--- start of ENTRIES SUPPLIED ---

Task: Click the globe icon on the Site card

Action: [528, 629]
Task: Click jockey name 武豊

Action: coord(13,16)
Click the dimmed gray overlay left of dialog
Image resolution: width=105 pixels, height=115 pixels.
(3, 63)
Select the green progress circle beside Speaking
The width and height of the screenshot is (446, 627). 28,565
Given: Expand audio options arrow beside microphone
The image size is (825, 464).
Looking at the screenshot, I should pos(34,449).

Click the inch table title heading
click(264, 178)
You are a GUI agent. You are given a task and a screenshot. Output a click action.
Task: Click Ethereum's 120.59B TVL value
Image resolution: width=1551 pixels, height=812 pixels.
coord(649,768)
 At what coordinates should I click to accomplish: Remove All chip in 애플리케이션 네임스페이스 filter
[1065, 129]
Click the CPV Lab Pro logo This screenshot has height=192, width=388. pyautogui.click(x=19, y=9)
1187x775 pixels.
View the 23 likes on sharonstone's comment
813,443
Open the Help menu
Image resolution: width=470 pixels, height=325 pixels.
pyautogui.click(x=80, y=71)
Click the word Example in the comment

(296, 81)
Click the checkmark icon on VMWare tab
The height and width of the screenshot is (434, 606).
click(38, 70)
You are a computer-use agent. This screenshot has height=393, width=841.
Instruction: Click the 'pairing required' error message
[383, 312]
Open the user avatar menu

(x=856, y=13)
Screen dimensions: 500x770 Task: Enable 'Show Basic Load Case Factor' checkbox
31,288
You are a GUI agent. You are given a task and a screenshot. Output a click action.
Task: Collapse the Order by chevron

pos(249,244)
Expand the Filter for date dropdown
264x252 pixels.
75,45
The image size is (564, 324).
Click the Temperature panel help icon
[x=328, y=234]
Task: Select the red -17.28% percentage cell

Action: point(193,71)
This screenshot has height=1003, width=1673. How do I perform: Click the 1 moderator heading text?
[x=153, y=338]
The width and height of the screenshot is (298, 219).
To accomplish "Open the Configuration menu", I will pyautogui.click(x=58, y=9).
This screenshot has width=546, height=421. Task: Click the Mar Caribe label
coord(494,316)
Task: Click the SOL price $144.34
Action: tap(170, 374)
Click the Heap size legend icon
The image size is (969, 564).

--- end of ENTRIES SUPPLIED ---

__THE REQUEST__:
Reproduce the whole listing above line for line, changing nothing.

__COMPLETE RESPONSE__:
Task: Click the globe icon on the Site card

Action: [528, 629]
Task: Click jockey name 武豊

Action: coord(13,16)
Click the dimmed gray overlay left of dialog
Image resolution: width=105 pixels, height=115 pixels.
(3, 63)
Select the green progress circle beside Speaking
The width and height of the screenshot is (446, 627). 28,565
Given: Expand audio options arrow beside microphone
The image size is (825, 464).
Looking at the screenshot, I should pos(34,449).

Click the inch table title heading
click(264, 178)
You are a GUI agent. You are given a task and a screenshot. Output a click action.
Task: Click Ethereum's 120.59B TVL value
Image resolution: width=1551 pixels, height=812 pixels.
coord(649,768)
 At what coordinates should I click to accomplish: Remove All chip in 애플리케이션 네임스페이스 filter
[1065, 129]
Click the CPV Lab Pro logo This screenshot has height=192, width=388. pyautogui.click(x=19, y=9)
1187x775 pixels.
View the 23 likes on sharonstone's comment
813,443
Open the Help menu
Image resolution: width=470 pixels, height=325 pixels.
pyautogui.click(x=80, y=71)
Click the word Example in the comment

(296, 81)
Click the checkmark icon on VMWare tab
The height and width of the screenshot is (434, 606).
click(38, 70)
You are a computer-use agent. This screenshot has height=393, width=841.
Instruction: Click the 'pairing required' error message
[383, 312]
Open the user avatar menu

(x=856, y=13)
Screen dimensions: 500x770 Task: Enable 'Show Basic Load Case Factor' checkbox
31,288
You are a GUI agent. You are given a task and a screenshot. Output a click action.
Task: Collapse the Order by chevron

pos(249,244)
Expand the Filter for date dropdown
264x252 pixels.
75,45
The image size is (564, 324).
Click the Temperature panel help icon
[x=328, y=234]
Task: Select the red -17.28% percentage cell

Action: point(193,71)
This screenshot has height=1003, width=1673. How do I perform: Click the 1 moderator heading text?
[x=153, y=338]
The width and height of the screenshot is (298, 219).
To accomplish "Open the Configuration menu", I will pyautogui.click(x=58, y=9).
This screenshot has width=546, height=421. Task: Click the Mar Caribe label
coord(494,316)
Task: Click the SOL price $144.34
Action: tap(170, 374)
Click the Heap size legend icon
The image size is (969, 564).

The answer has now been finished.